■ TEXTAUSSCHNITT

-----

Im September legt der neue Gemeinderat los: Welche drei Projekte stehen ganz oben auf der Agenda?
Dem Gemeinderat wird der Wunsch erfüllt, endlich kein Papier mehr zu bekommen. Mit der neuen Ratsperiode werden wir zum ersten Mal digital einladen und Sitzungsunterlagen digital einsehbar machen. Wunsch und Ziel ist es auch, die Stadtsanierung zu einem guten Ende zu bringen. Auch auf dem Mühlenareal hat sich einiges getan. Dass es dort weitergeht, ist sicher auch Wunsch des neuen Rates. Auch ein Wunsch ist, dass wir unseren Gewerbetreibenden auch weiterhin Gewerbefläche vorhalten. Gleiches gilt für Bauplätze für Familien. Auch das Thema hausärztliche Versorgung wird uns weiter beschäftigen.
Gibt es dort Überlegungen?
Es gibt Überlegungen, es gibt Gespräche, aber noch nichts Konkretes. Ich brauche dafür zwei Dinge: einen Arzt und Gebäude. Und beides wächst nicht aus dem Boden.
Wie wichtig ist das Mühlenareal für die Stadtentwicklung?

-----

■ Gespeicherte Einträge
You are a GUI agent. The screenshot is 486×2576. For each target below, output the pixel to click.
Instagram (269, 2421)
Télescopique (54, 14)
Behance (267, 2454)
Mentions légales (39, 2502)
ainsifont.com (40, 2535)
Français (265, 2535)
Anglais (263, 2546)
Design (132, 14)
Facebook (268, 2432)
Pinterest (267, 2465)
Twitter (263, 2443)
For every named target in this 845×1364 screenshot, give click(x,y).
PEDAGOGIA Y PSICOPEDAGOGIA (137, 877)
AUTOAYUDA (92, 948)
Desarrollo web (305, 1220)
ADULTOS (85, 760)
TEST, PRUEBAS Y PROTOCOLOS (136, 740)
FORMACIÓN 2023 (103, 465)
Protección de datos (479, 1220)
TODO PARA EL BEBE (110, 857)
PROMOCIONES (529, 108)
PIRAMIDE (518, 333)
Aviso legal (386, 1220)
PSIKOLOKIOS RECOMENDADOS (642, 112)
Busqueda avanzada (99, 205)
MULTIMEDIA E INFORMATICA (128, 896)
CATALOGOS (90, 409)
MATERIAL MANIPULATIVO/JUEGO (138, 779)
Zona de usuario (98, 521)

-----

Was soll laut dem Interviewausschnitt zum neuen Gemeinderat mit der neuen Ratsperiode zum ersten Mal digital geschehen?

■ ERLEDIGTE AUFGABE
Es wird zum ersten Mal digital eingeladen, und die Sitzungsunterlagen werden digital einsehbar gemacht.